RUU KUHP dketahui dipersoalkan berbagai lembaga dan komunitas pers. Beberapa ketentuan yang dipermasalahkan di antaranya terkait pencemaran nama baik, kelengkapan berita, serta penghinaan terhadap kepala negara dan perangkat pemerintah.
“Soal kebebasan pers, setelah coba teliti, saya cukup terkejut kok banyak betul Rancangan KUHP ini yang dibuat dalam negara merdeka ini yang justru bisa menjerat pers,” urai mantan Ketua Mahkamah Agung (MA) ini.
Menurutnya, pers bebas harus tetap menjadi panduan demokrasi dan negara hukum. Prinsip kebebasan pers itu tetap dijunjung tinggi tanpa mengurangi tanggung jawab pers.
Ia menegaskan, kebebasan pers dibutuhkan untuk mewujudkan kehidupan intelektual di tengah masyarakat. Menurutnya, hal ini akan menentukan masa depan bangsa. Dicontohan, kemajuan sejumlah negara di Eropa dan Amerika dipengaruhi peran kaum intelektualnya.
Apalagi, saat ini kehidupan intelektual di Indonesia seolah mandek. Untuk itu, jurnalisme menjadi salah satu penggerak menghadirkan dialog intelektual tersebut.
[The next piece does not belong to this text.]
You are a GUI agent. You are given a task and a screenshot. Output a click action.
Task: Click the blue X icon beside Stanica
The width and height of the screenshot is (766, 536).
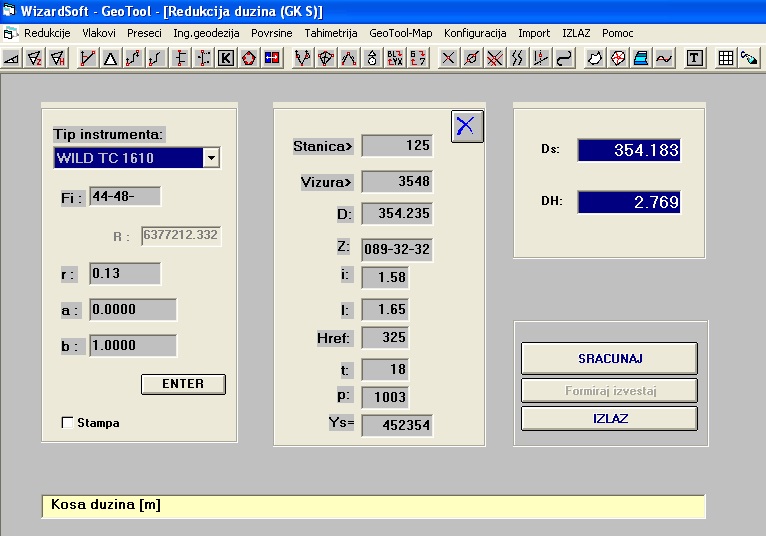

“Maka dari itu, saya mohon Dewan Pers dan lembaga pers menghidupkan kegiatan intelektual. Pers tetap menjadi panduan kehidupan intelektual masyarakat,” urai Bagir Manan.
Ia menjelaskan, upaya mewujudkan kesadaran intelektual harus disertai dengan keberanian. Dicontohkan, tokoh pers nasional, Mochtar Lubis, yang dipenjara dan surat kabarnya diberedel saat Orde Lama dan Orde Baru.
“Beliau dipenjara tanpa diadili. Tanpa mengurangi bentuk keberanian lain, beginilah seharusnya pers. Mari hidupkan kehidupan intelektual dan keberanian menegakkan prinsip itu agar demokrasi dapat mewujudkan kesejahteraan,” tegasnya.